* _WHAT YOU SHOULD DO_
Update the lines starting at the one containing "Select 全部 under 专业类型 filter" and ending at the one containing "Viewport: 581px width, 443px height." by replacing "checkbox" with "toggle", leaving everything else unchanged. Omit the pictures from your answer.

* _PROVIDED ENTRIES_
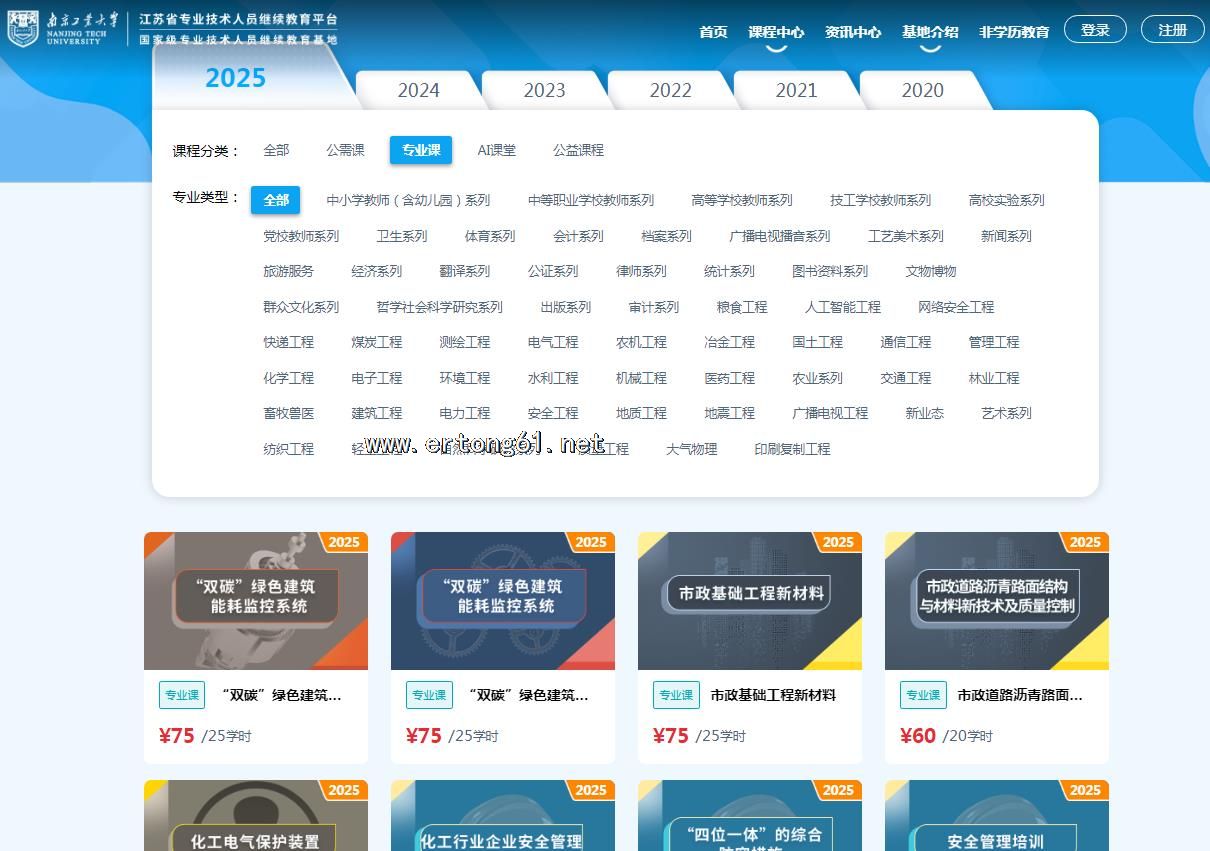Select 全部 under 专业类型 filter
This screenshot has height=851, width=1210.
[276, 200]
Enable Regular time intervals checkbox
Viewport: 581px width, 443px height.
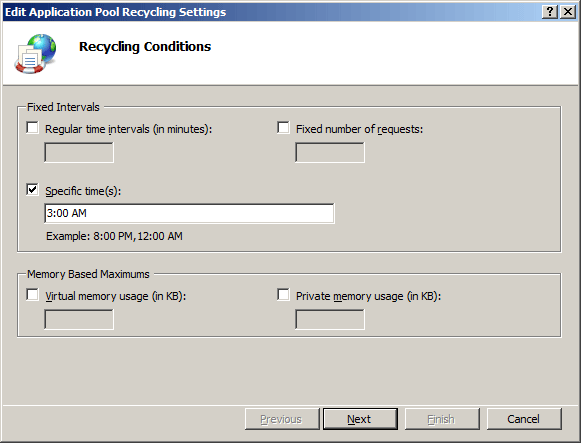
...
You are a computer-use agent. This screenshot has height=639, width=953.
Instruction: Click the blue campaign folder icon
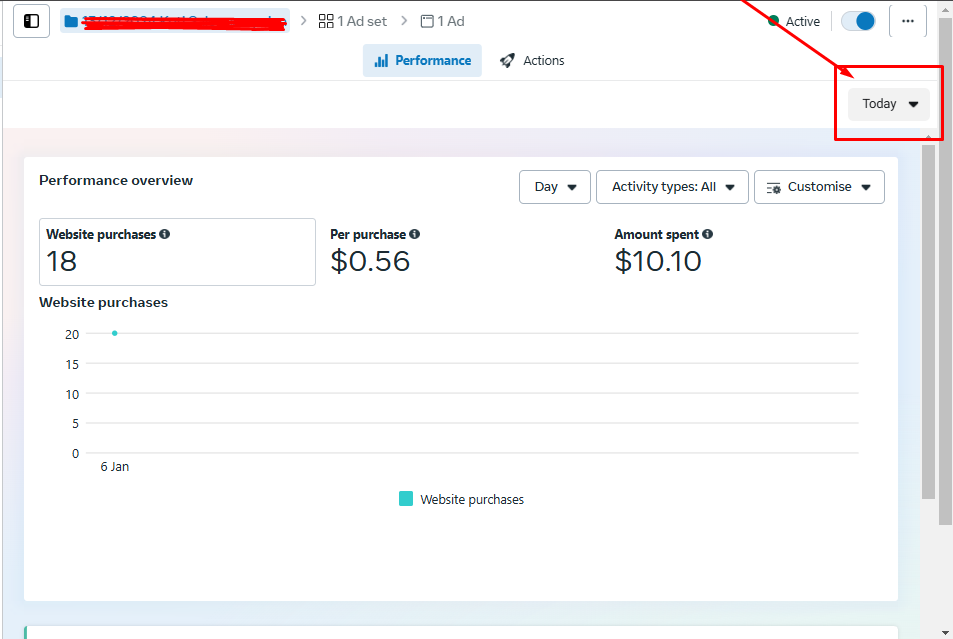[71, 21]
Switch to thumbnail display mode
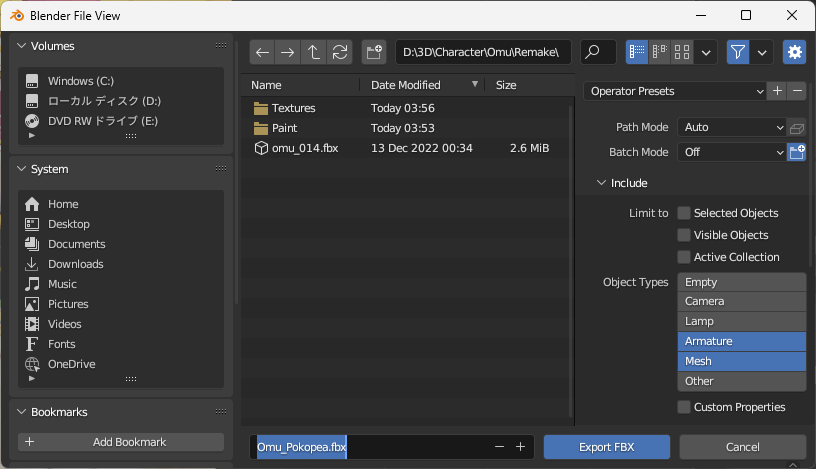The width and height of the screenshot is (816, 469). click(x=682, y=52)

* _TASK SOLUTION_
Select 全部 under 专业类型 filter
This screenshot has height=851, width=1210.
[276, 200]
Enable Regular time intervals toggle
Viewport: 581px width, 443px height.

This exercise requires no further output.